My tasks vary. Having just launched my poetry collection last month, and finding myself in a writerly “terra incognita” of my own (between visits back and forth from my hometown of Toronto in Canada, where I first launched my book, and Philadelphia, where I’m currently looking to expand my audience) my work as a “writer” has become more curious: while the book itself is no longer being written, per se, the work of actively organizing and producing new opportunities for the book to get read across borders and amidst various literary circles has just begun.

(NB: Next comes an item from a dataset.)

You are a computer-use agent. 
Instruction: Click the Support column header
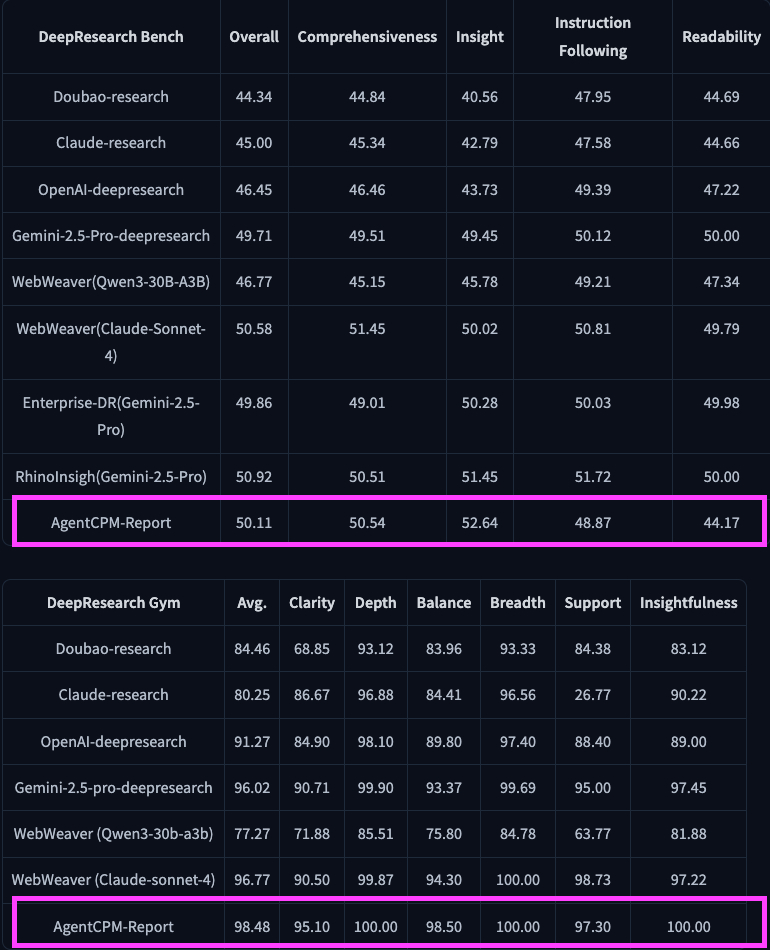click(x=592, y=603)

I see readers as the co-creators of the books writers write. Apart from the occasional moment of internet wanderlust, social media sites have proven to be a necessary component of sharing my work with the world, alongside the work of my publicist at Inanna Publications. Quasi-luddite or not, I am very thankful for the magic of the internet.
I don’t think of myself as superstitious, but I do derive some comfort from checking things off a to-do list. I like to think my overachieving nature has given me a productive edge over life, and often my physical energy seems to exceed the limits and limiting space of writing at the desk. Along these lines, I think the idea of what writers do, is especially misunderstood. We sit at our desks but are ultimately nomadic. We may be more inclined to domesticity, but inside our minds are a whole set of other rooms that need to be tended to. Many of us, while city dwellers, are admirers of the sacred beauty of nature, live in the shadows of Thoreau.

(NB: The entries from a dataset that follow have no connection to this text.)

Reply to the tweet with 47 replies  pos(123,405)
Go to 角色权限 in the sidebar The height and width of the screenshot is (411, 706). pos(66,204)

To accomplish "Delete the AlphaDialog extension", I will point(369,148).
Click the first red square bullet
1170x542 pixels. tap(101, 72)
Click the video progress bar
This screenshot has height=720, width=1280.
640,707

If this sounds too romantic or strange, it is; it is a strange world writers inhabit, being both in the world but ultimately part of several. I try not to let “later” things interrupt my morning flow; phone calls, bills, repairs, shopping, cooking, and all without a car; because being present is most important to me in the early hours, especially if I have somewhere I need to be later on. Even if I find myself contending with a prodigious supply of creative or kinetic energy, or the opposite - feeling less-than-lucid, or more tired than usual, a burn-out on the horizon - I try to hold onto a meditative perspective in the morning. This could be actual meditation as an exercise, or light reading, or quiet, positive, deep thinking; in any case, it always means reminding myself to carpe diem.